[Problem to solve]: Look for "Viewport: 1200px width, 438px" in the entries below. Then write out exactly the line that holds it and every line after it, to the last, and nothing else.

[Recorded data]:
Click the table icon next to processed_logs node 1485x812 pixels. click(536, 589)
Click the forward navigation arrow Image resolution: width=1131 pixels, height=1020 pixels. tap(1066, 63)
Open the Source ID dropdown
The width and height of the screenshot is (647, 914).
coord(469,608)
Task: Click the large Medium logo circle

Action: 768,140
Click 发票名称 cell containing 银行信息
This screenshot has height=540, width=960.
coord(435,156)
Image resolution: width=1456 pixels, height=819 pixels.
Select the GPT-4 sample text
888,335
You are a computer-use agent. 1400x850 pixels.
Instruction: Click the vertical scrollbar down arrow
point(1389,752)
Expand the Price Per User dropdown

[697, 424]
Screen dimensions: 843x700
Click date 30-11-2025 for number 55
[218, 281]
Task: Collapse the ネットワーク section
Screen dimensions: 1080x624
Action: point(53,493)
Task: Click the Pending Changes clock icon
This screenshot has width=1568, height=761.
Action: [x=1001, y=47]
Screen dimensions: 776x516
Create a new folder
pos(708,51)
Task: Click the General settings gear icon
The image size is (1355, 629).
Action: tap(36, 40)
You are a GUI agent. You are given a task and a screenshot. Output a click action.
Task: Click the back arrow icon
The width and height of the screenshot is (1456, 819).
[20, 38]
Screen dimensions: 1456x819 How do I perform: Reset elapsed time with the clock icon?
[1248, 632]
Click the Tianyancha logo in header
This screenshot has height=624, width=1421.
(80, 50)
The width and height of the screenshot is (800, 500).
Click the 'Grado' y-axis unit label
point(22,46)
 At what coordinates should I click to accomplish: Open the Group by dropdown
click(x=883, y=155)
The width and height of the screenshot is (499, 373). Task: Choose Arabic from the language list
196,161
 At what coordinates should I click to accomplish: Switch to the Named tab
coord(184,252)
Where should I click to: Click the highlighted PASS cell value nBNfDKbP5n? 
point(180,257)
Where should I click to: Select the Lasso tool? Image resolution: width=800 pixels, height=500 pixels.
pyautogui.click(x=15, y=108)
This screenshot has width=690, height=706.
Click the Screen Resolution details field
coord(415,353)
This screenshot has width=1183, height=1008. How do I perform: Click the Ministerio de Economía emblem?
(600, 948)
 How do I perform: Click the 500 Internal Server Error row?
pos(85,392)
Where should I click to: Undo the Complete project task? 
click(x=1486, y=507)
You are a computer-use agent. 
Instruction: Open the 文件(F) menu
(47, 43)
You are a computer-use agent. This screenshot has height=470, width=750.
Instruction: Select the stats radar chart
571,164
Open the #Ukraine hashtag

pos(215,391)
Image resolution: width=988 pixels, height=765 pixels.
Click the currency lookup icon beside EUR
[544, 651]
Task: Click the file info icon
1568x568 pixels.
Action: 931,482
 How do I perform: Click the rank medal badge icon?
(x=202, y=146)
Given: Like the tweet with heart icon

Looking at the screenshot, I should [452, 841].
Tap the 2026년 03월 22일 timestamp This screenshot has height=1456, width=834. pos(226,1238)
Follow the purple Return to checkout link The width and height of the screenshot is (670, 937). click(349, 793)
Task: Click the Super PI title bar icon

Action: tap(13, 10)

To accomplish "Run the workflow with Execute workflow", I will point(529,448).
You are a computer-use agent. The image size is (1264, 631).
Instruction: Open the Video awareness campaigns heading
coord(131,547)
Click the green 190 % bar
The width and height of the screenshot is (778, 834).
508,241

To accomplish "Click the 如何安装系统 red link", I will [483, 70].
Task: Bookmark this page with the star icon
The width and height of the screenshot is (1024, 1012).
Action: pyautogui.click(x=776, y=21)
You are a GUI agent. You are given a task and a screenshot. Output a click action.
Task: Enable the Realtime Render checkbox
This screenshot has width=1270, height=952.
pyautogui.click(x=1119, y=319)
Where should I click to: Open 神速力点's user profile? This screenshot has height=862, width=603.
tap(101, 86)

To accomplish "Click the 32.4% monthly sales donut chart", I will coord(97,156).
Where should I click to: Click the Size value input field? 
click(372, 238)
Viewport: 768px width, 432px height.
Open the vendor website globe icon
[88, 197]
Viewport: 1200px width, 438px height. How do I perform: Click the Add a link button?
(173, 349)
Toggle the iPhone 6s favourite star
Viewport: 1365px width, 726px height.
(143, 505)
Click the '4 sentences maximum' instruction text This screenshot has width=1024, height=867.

[Exercise output]:
Viewport: 1200px width, 438px height. How do I perform: Click the Add a link button?
(173, 349)
Toggle the iPhone 6s favourite star
Viewport: 1365px width, 726px height.
(143, 505)
Click the '4 sentences maximum' instruction text This screenshot has width=1024, height=867.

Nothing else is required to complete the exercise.